Use of ghrelin as a treatment for inflammatory bowel disease: mechanistic considerations

Abstract

Inflammatory bowel diseases (IBD)-and in particular Crohn's disease-are immune-mediated processes that result in denuded intestinal mucosa and can produce decreased appetite, weight loss, and systemic inflammation. Current treatments include anti-inflammatory medications, immunomodulators, and feeding interventions. Ghrelin is an endogenous orexigenic hormone that directly stimulates growth hormone release, increases gut motility, and has cardiovascular and anti-inflammatory properties. Although ghrelin levels are elevated in active IBD, administration of ghrelin in most (but not all) animal models of colitis has produced improvements in disease activity and systemic inflammation. The mechanism for these effects is not known but may relate to decreased inflammation, increased motility, increased appetite, and increased colonic blood flow. Human trials have not been performed, however, and more research is clearly needed.

Figure 1

Efficacy of ghrelin as a treatment for TNBS colitis. For each set of experiments shown, TNBS colitis was induced via intrarectal injection on day 0 while control mice received 50% ethanol.
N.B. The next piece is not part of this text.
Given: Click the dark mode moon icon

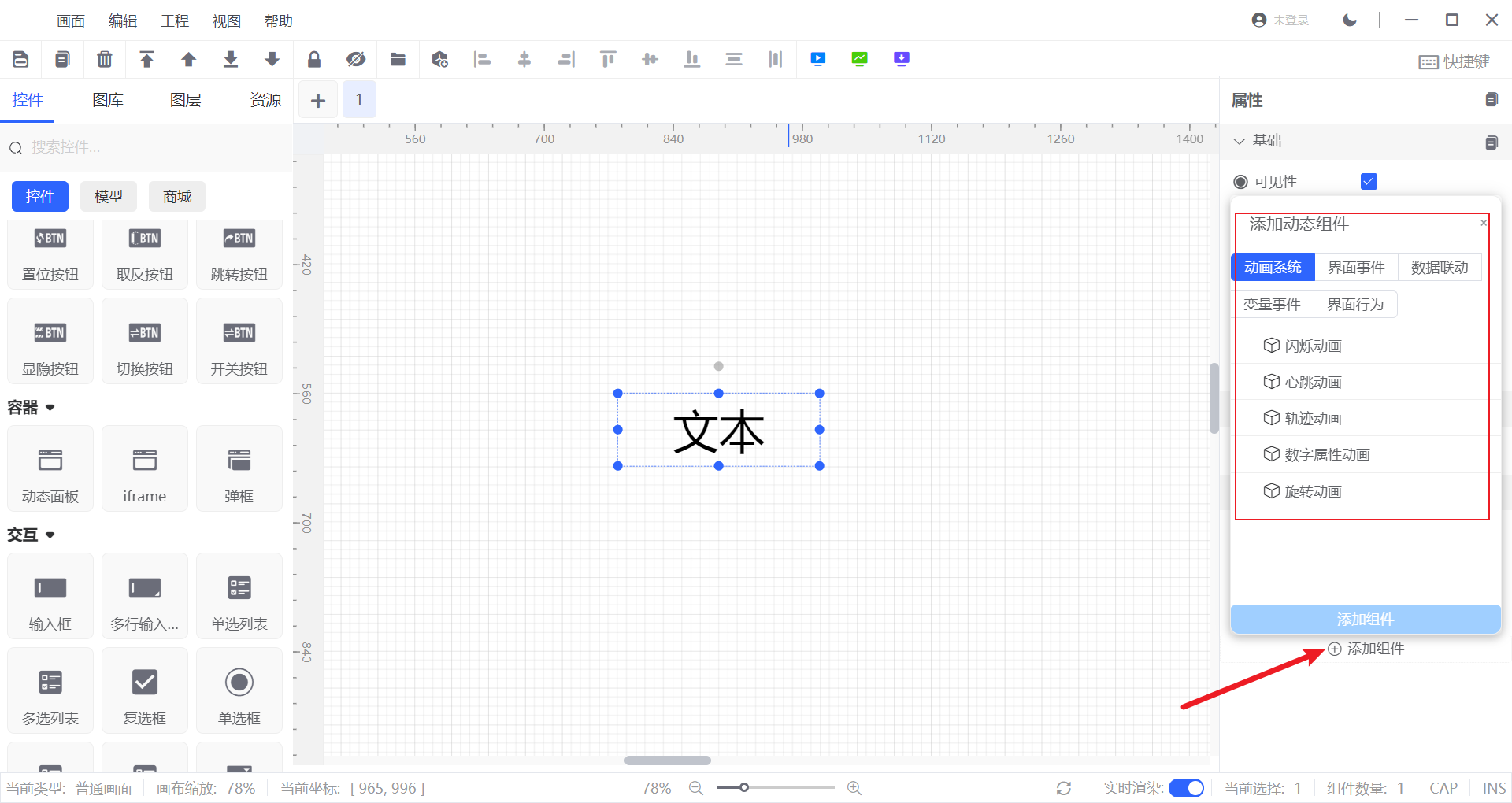Looking at the screenshot, I should 1350,20.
Mice in (a) were given ghrelin as a rescue medication on days 6–9 of colitis and exhibited a rapid improvement in weight and in macroscopic score. Mice in (b) and (c) were given a single ghrelin injection 12 hours after TNBS treatment and had histology (b) and serum cytokines (c) examined on day 3 after treatment. *P < 0.05 versus TNBS (adapted from Gastroenterology 130: 1707–1720, used by permission).

Figure 2

Potential mechanisms of ghrelin action in colitis. Ghrelin acts on the GHSR-1a in widespread tissues, causing several effects that might contribute to efficacy in features of IBD (adapted from Nature Clinical Practice 2: 459–466, used by permission).